Events, People, Photos

Arlington Astronomy Nights

The year was 2003. Jeffrey Alexander stood in line to look through a telescope on the roof of the garage of the Museum of Science. Mars was passing particularly close to earth. He, along with many others, wanted to see it. It tickled his fancy, he says, that so many people were excited to gather for this celestial event.

In 2005, Earth and Mars were due to be close to each other again. Alexander, who had recently moved to Arlington, decided to have a viewing party at Robbins Farm Park. He teamed up with Friends of Robbins Farm Park, the Arlington Recreation Department, and some locals with telescopes to make it happen. Over the next 2 years, he threw a couple more stargazing parties. Leslie Mayer, a member of the Park & Recreation Commission, suggested that Alexander should start a regular series of stargazing events so it would be easier to get permits from the town. And so Arlington Astronomy Nights was born.

For 11 years now, Alexander has hosted 4 or 5 Arlington Astronomy Nights every summer. At its busiest, 70 to 80 people might show up. Astronomy Night is popular with parents and their kids, but amateur astronomers and passersby of all ages come to look through Alexander’s telescope.

“Plenty of teens in the park want nothing to do with us, but some take a peek and will allow themselves a little sense of wonder at the world that they’ve been socially molded to pretend doesn’t move them. If they’re like me, they can’t help but feel a brief sense of the smallness and insignificance when gazing at objects vastly, incomprehensibly larger than themselves,” Alexander says.

This past Saturday was the last Astronomy Night planned for this summer. Clouds covered up the moon and Jupiter, the night’s main features, but Alexander entertained the crowd by sharing a map of the moon with them, showing them Zakim Bridge in Boston and the stars Mizar and Alcor in the constellation Ursa Major through the telescope, and handing out glow sticks.

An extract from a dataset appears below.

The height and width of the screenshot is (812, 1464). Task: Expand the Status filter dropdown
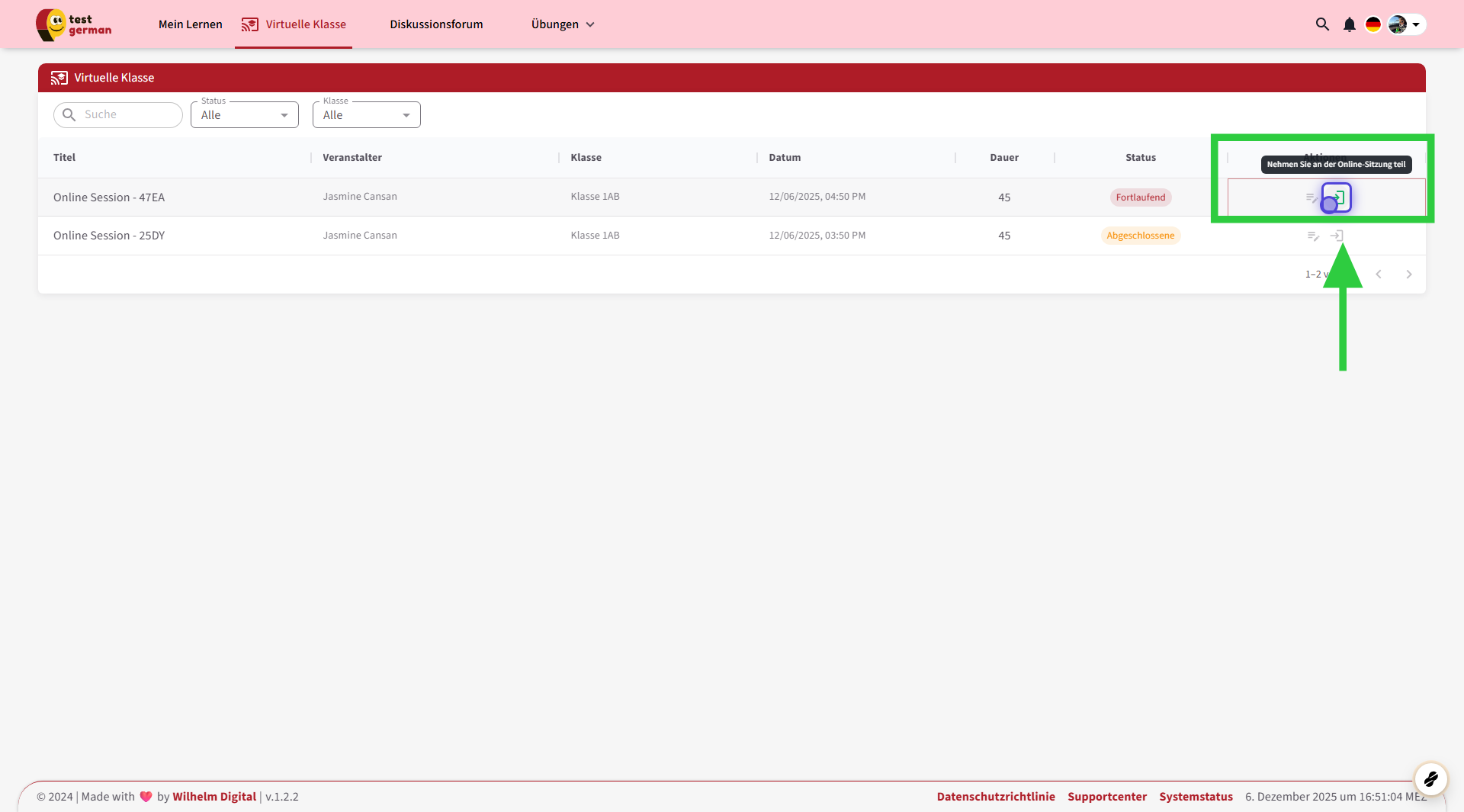point(244,115)
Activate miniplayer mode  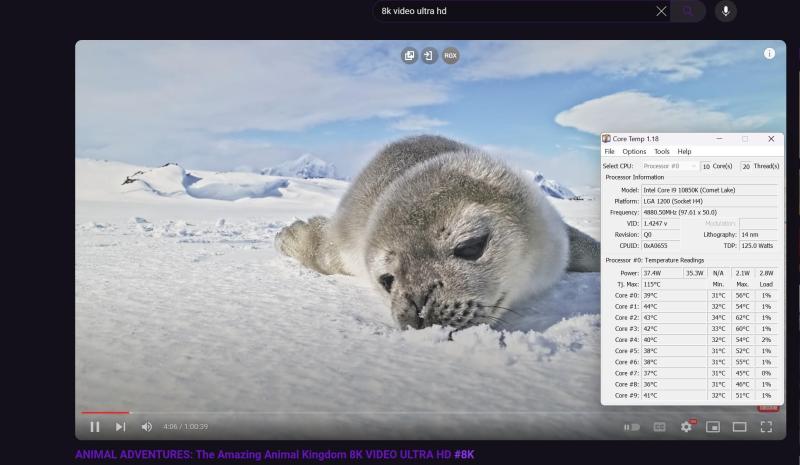click(x=713, y=427)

There’lll be more Astronomy Nights next summer. Those interested in attending future stargazing events can sign up for Astronomy Nights emails online. Mars will be having another close approach with Earth next fall, too.

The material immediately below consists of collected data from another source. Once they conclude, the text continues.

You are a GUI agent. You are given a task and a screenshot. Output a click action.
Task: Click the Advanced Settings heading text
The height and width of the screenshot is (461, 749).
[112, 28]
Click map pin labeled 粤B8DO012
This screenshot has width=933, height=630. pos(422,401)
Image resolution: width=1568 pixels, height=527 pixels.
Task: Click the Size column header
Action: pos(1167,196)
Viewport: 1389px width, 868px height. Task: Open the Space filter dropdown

Jeffrey Alexander breaks down his telescope at the end of this September’s Astronomy Night.

Alexander, who studied computer science in college, now leads a software team at Oracle Labs. Astronomy may be a hobby for him, but it’s easy to tell from the way he talks about it that it’s close to his heart and he loves to share it with others.

“There’s really nothing better than the exclamations I hear and expressions I see on peoples’ faces the first time they look through the telescope,” he says. “Sharing the passion that I have for observing the night sky, even if just for a moment at a time, makes it worth doing year after year.”